The Next Generation of Data Intelligence Platforms
Databricks rebranded themselves as a "Data Intelligence Platform" at DAIS 2024, and they've been using the term consistently since. It's a more ambitious claim than "data lakehouse platform" — and it invites examination. What does "data intelligence" actually mean, and does Databricks' product deliver it?
My Critique of the Term
Intelligence, in the human sense, involves understanding, reasoning, and adaptation. A platform can facilitate these things by making the data available to systems that do the understanding and reasoning — but the platform itself isn't the intelligence. The intelligence is the combination of good data, good models, and people who ask the right questions.
What I think Databricks means by "data intelligence": a platform where data is fully governed and accessible, models can be trained and served on that data, and natural language interfaces make querying accessible beyond SQL practitioners. That's a coherent and valuable product vision. It's not intelligence in the strong sense, but it's a meaningful extension of what data platforms have historically provided.
The rebranding is partly positioning against Snowflake and BigQuery, who are making similar moves — both have AI/ML tiers and both are investing in LLM-based query interfaces. "Data Intelligence" is the competitive differentiator claim. Whether it holds up depends on execution over the next 18 months.
What a Real Intelligence Layer Should Look Like
If I'm designing for genuine data intelligence — not the marketing version — it has three properties that the current platforms only partially exhibit.
Self-awareness — the platform should know what it knows and what it doesn't. When you ask a question it can't answer confidently, it should say so rather than generating a plausible-sounding wrong answer. Current LLM-based query interfaces are still too willing to hallucinate when the answer isn't in the data.
Proactive insight generation — not just answering questions but surfacing things you should know but didn't think to ask. "Revenue in the West region dropped 12% last week — here's the attribution analysis." This requires the platform to maintain ongoing awareness of patterns and anomalies, not just respond to queries.

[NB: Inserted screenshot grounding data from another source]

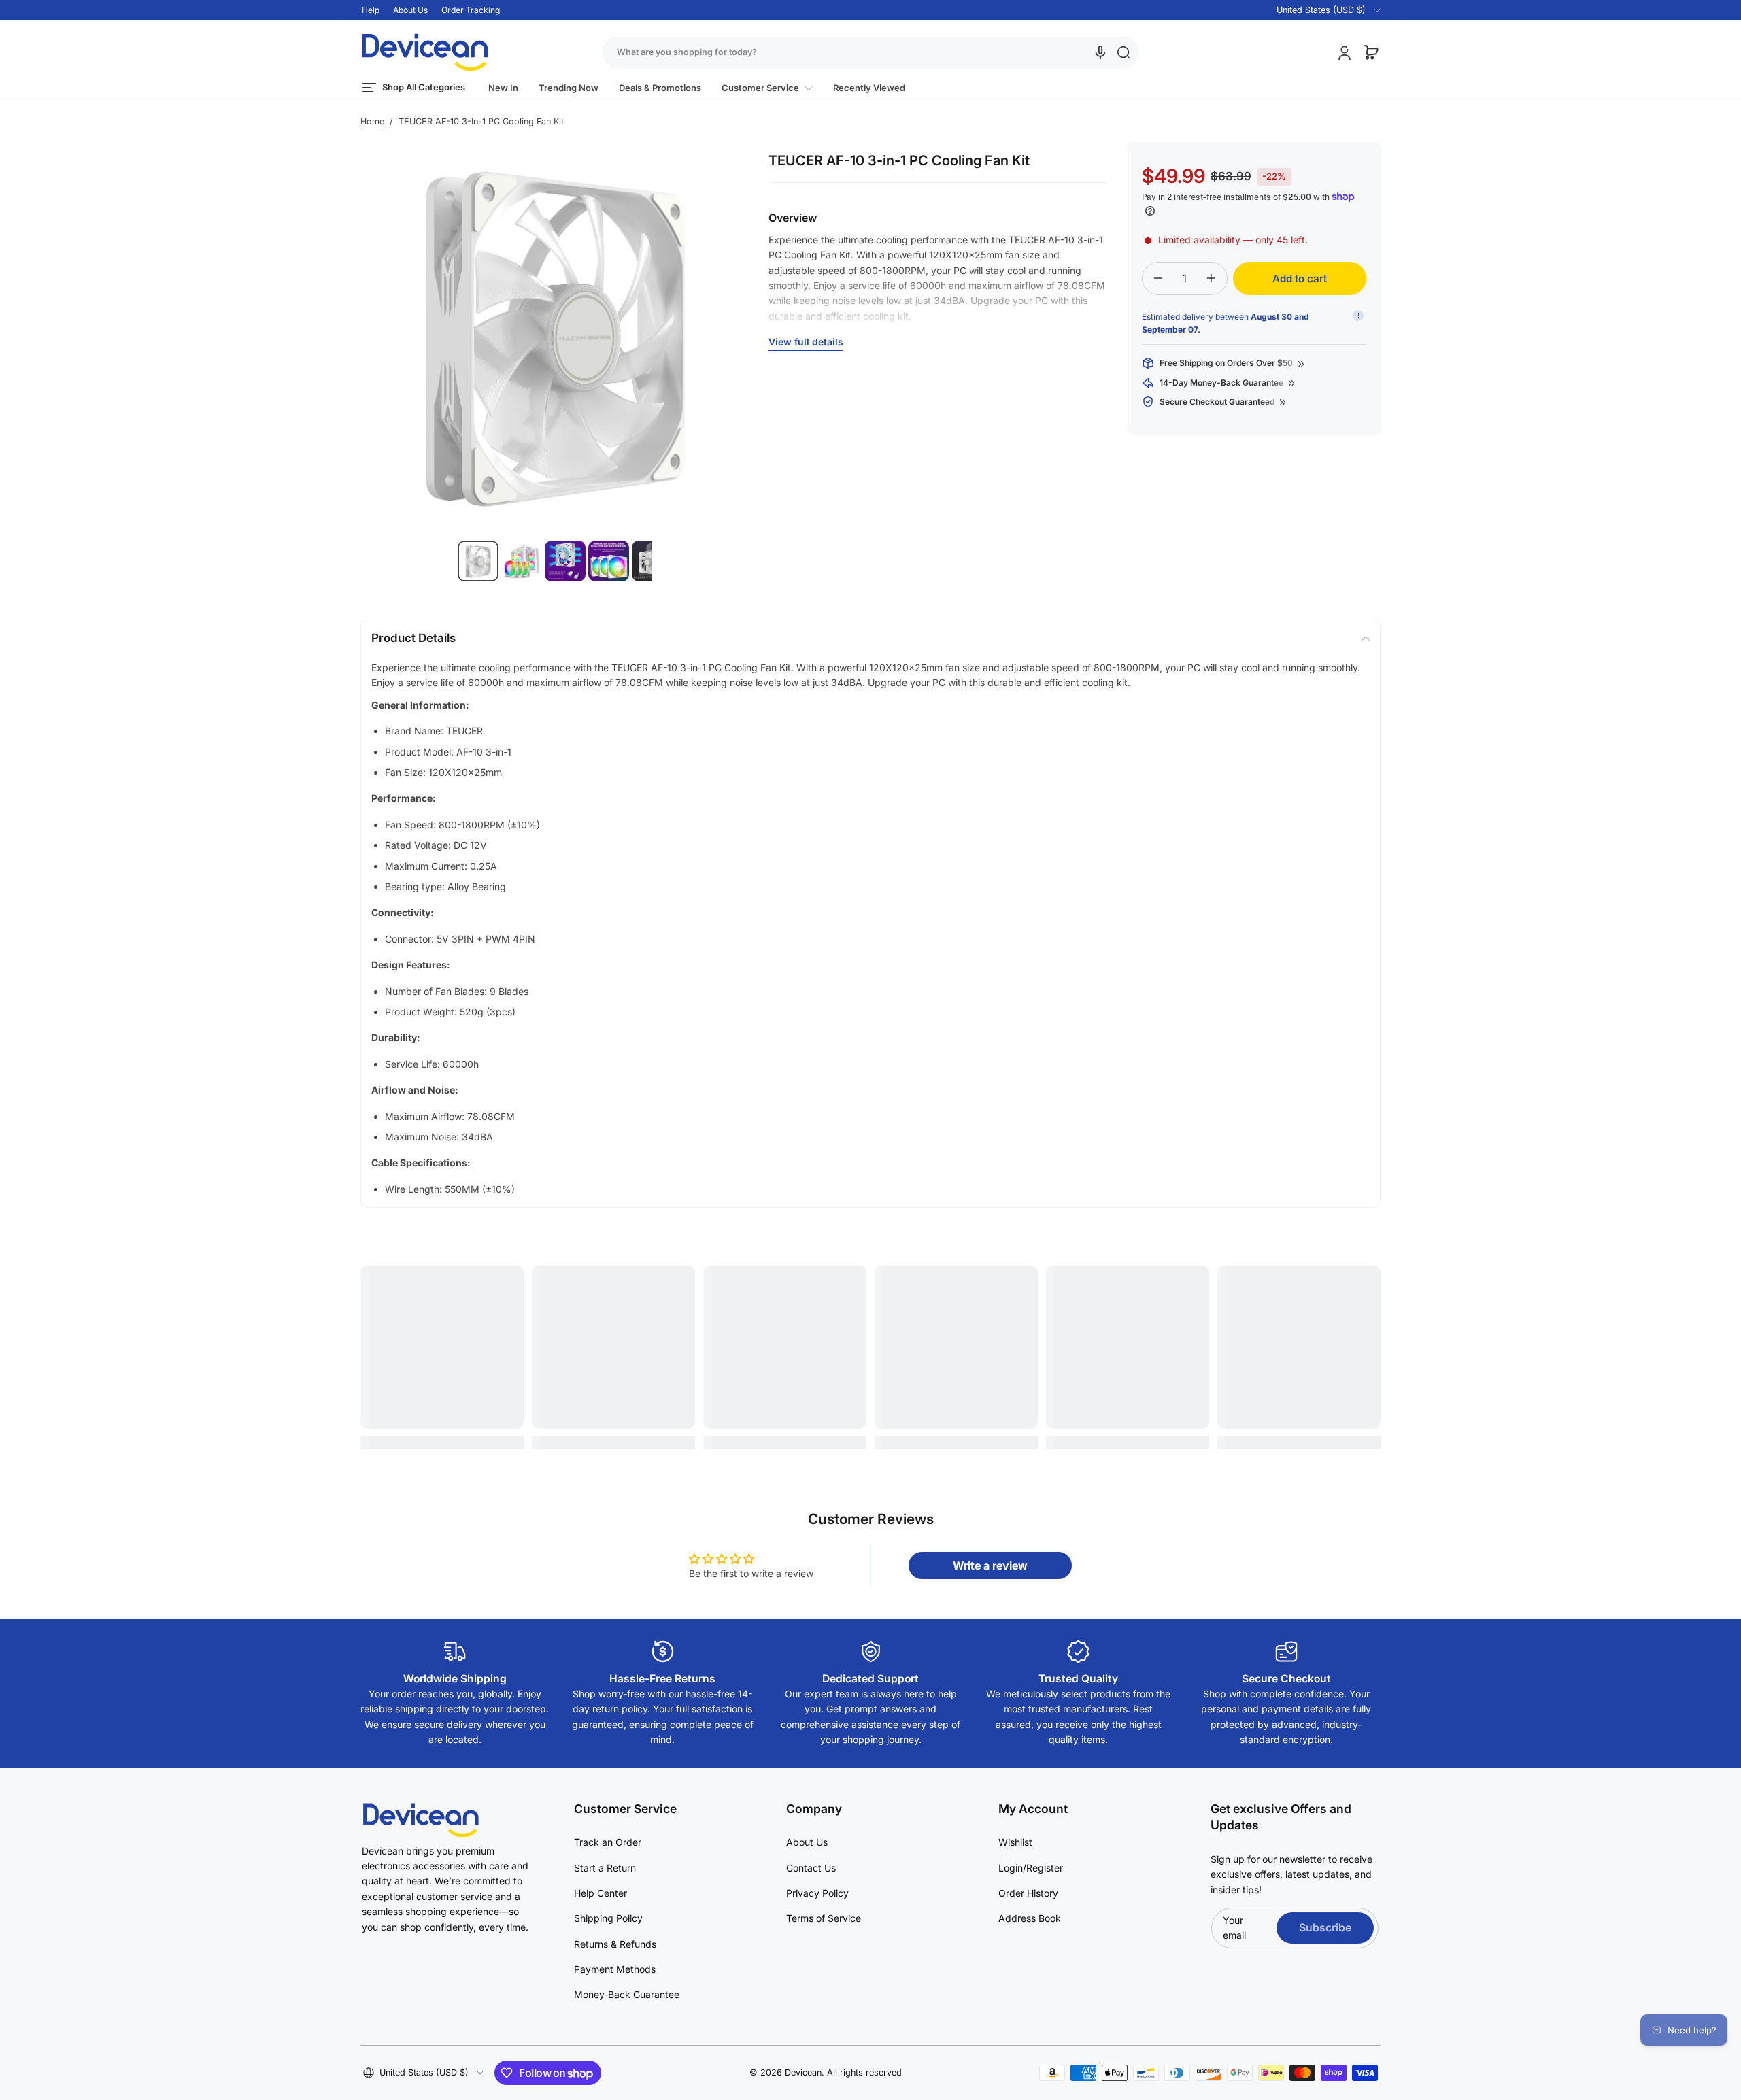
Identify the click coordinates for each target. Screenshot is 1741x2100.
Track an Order (607, 1842)
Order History (1028, 1893)
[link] (767, 88)
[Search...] (1123, 52)
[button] (1320, 10)
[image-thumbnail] (478, 561)
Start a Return (605, 1868)
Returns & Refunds (615, 1944)
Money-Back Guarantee (626, 1994)
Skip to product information (387, 594)
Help (370, 10)
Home (372, 121)
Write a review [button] (990, 1565)
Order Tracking (470, 10)
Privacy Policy (817, 1893)
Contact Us (811, 1868)
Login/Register (1030, 1868)
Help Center (600, 1893)
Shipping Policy (608, 1918)
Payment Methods (615, 1969)
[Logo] (425, 52)
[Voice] (1100, 52)
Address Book (1029, 1918)
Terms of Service (823, 1918)
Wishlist (1015, 1842)
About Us (410, 10)
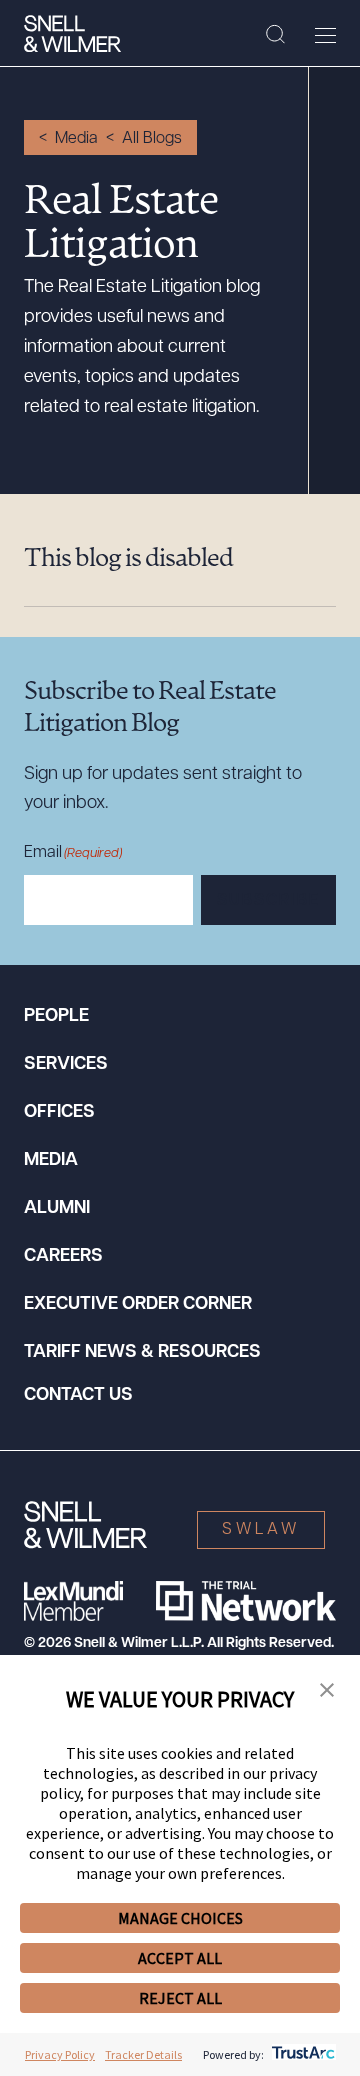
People (56, 1017)
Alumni (57, 1209)
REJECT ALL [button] (180, 1998)
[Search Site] (275, 35)
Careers (63, 1257)
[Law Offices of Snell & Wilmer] (72, 34)
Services (66, 1065)
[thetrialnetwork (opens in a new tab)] (246, 1601)
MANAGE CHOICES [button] (180, 1918)
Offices (59, 1113)
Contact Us (78, 1396)
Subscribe (268, 901)
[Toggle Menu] (325, 35)
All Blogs (152, 139)
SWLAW (261, 1530)
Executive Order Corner (138, 1305)
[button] (327, 1691)
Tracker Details (143, 2054)
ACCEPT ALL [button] (180, 1958)
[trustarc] (301, 2054)
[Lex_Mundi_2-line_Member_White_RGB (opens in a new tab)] (73, 1601)
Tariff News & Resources (142, 1353)
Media (76, 139)
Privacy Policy (60, 2054)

Closed-loop learning — the system should get better at answering your questions over time based on feedback, not just based on static embeddings of your schema. When a query produces a wrong result and a user corrects it, that correction should improve future responses. The current generation of data intelligence products doesn't do this reliably.
The Verdict
Databricks in 2025 is building toward a data intelligence platform. They're not there yet. The components exist — UC for governance, Mosaic AI for model management, Vector Search for retrieval, AI/BI for natural language querying — but the integration is still at the "components that can work together" stage rather than the "coherent intelligence layer" stage. The next 18 months of product development will determine whether the vision becomes real. I'm watching it closely. As always, I'm here to help.